* _Task objective_:
What is needed is every line of the data that includes the word "below". Please copy each one.

====== Records provided ======

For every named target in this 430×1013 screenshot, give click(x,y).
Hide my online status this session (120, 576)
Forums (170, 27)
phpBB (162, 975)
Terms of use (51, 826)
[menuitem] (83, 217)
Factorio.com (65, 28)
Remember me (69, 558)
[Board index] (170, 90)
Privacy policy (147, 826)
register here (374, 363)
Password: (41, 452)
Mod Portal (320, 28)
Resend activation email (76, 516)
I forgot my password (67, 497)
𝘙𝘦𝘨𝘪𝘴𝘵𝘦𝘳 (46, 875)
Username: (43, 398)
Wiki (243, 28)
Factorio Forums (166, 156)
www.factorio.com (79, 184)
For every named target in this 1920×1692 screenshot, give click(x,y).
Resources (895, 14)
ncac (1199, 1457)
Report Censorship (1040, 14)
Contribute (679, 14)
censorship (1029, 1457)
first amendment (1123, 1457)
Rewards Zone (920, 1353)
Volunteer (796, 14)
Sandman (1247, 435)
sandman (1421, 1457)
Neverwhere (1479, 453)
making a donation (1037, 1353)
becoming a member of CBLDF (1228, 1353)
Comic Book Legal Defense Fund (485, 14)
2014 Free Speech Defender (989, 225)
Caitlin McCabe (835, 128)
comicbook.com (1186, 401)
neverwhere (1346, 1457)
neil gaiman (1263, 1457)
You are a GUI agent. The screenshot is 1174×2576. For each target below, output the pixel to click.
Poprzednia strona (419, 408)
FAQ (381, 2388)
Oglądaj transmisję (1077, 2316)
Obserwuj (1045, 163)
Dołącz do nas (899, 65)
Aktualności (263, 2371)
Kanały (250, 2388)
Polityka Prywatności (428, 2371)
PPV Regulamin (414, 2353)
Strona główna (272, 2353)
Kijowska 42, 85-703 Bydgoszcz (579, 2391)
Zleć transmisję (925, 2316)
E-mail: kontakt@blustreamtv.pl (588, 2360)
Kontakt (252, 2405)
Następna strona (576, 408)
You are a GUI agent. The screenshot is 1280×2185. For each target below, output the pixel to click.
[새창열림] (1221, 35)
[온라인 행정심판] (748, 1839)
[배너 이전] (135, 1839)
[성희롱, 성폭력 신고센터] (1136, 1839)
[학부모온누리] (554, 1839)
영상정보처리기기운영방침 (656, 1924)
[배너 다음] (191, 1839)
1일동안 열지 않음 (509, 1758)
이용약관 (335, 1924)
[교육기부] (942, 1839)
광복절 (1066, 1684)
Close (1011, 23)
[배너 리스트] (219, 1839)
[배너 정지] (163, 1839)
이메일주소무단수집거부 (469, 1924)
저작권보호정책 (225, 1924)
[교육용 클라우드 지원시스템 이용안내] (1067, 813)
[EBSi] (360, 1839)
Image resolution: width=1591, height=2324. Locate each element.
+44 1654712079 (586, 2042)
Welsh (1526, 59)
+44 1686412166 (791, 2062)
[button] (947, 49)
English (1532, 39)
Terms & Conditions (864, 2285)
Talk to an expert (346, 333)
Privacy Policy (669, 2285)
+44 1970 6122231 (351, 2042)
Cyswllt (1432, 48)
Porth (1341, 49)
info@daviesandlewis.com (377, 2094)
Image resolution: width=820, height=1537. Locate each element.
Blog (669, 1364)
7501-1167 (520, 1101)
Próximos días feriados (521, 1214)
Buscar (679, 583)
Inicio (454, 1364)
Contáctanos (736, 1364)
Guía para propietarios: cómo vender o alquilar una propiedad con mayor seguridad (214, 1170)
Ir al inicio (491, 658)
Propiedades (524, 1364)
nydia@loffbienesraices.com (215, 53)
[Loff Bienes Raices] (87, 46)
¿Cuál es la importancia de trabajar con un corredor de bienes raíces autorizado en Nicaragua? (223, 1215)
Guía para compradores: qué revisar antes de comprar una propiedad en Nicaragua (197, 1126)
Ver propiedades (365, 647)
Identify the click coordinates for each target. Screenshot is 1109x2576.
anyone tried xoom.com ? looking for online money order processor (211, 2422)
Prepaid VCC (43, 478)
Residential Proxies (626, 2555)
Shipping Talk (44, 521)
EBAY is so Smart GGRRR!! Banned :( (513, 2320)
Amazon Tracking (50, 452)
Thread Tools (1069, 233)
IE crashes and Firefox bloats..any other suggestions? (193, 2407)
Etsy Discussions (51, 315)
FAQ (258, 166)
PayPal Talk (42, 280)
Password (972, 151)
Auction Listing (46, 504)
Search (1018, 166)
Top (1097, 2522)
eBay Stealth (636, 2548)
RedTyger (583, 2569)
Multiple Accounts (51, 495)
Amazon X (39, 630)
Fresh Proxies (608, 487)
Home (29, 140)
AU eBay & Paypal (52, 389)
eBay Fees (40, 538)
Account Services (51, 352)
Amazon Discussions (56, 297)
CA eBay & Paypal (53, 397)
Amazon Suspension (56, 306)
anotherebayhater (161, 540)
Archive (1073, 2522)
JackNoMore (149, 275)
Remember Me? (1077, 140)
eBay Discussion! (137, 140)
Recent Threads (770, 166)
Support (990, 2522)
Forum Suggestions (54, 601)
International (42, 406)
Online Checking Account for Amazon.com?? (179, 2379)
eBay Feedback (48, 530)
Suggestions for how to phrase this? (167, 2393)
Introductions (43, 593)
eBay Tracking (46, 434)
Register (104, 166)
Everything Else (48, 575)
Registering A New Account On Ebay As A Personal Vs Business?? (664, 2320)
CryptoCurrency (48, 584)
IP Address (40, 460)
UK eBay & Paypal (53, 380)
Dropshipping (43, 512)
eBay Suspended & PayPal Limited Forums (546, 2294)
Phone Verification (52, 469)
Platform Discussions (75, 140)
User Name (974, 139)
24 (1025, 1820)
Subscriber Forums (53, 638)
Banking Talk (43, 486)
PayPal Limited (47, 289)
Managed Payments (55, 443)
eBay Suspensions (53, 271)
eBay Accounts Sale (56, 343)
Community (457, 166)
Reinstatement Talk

======

* _Solution to this task_:
You are a GUI agent. The screenshot is 1174×2576. For each target below, output the pixel to click.
You are a GUI agent. The screenshot is 1280×2185. For each target below, output the pixel to click.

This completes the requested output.